Porque é que muitas vítimas de violência sexual não reagem?
A ausência de resistência por parte de uma vítima de violência sexual é muitas vezes confundida com consentimento. "Se não gritou e não fugiu, é porque queria", conclui-se, erradamente. E desacredita-se a vítima.
É preciso clarificar que a violência sexual se assume como uma experiência potencialmente traumática, na medida em que: a) constitui uma ameaça para a vida ou segurança da pessoa, tendo uma natureza excecionalmente ameaçadora ou catastrófica; b) ultrapassa em intensidade as experiências comuns; c) a pessoa sente medo, desespero ou horror intensos nalgum momento; d) a maioria das pessoas sentir-se-ia perturbada numa situação idêntica, e e) a pessoa sente que não tem aptidões nem recursos pessoais e/ou sociais para lidar com a situação.
Neste contexto, e apesar de termos a expectativa de que as vítimas de violência vão lutar ou fugir, muitas reportam uma sensação de paralisia involuntária. Como se ficassem congeladas. E não gritam, não se mexem, não lutam e não tentam fugir, permanecendo quietas e rígidas perante o agressor.
Citaçãocitacao"Muitas vítimas reportam uma sensação de paralisia involuntária. Como se ficassem congeladas."esquerda
Por outro lado, muitas vítimas de violência sexual manifestam as chamadas reações dissociativas, quando parte da sua mente ou do corpo se torna separada (dissociada) da consciência da pessoa como um todo. Quando a vítima se sente muito assustada e não consegue escapar fisicamente de uma situação, pode dissociar. "Deixei de sentir o meu corpo e senti-me a flutuar no ar, vendo tudo de cima, como se estivesse a ver um filme", "a minha mente saiu dali e foi para um lugar mais seguro" ou "deixei de sentir o meu corpo da cintura para baixo" são apenas alguns exemplos de como as vítimas explicam este processo dissociativo, que acaba por ser um mecanismo de defesa e de sobrevivência que ajuda a pessoa a lidar com o evento traumático. No entanto, estas reações podem tornar-se especialmente problemáticas quando começam a ocorrer perante outros eventos ou face a determinadas memórias.

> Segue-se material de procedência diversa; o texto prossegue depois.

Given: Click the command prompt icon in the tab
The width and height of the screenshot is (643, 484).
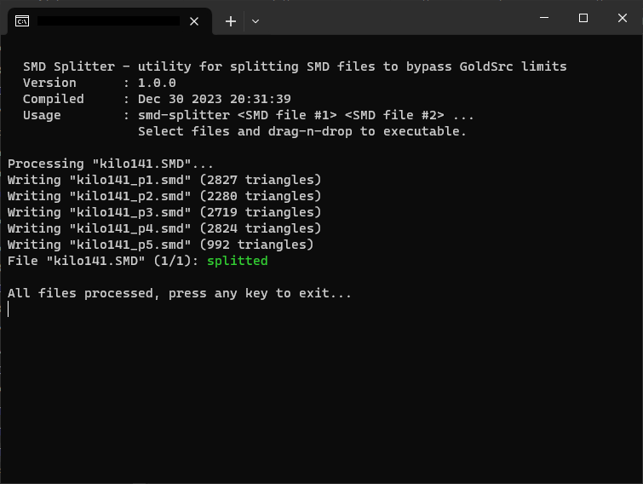Looking at the screenshot, I should click(22, 21).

Importa sublinhar que a reação a uma situação limite como é o caso da violência sexual depende de diversas variáveis e não podemos, por isso, esperar que seja igual em todas as pessoas. Assim, mais do que estarmos centrados no que "deveria" ou "poderia" ter feito a vítima, confundindo a ausência de uma resposta de luta ou fuga com um consentimento informado, devemos escutar ativamente a narrativa que cada vítima nos traz, necessariamente única e singular, sem juízos de valor ou culpabilizações. E evitando sempre colocar a malfadada pergunta "e porque é que não gritou ou não fugiu?"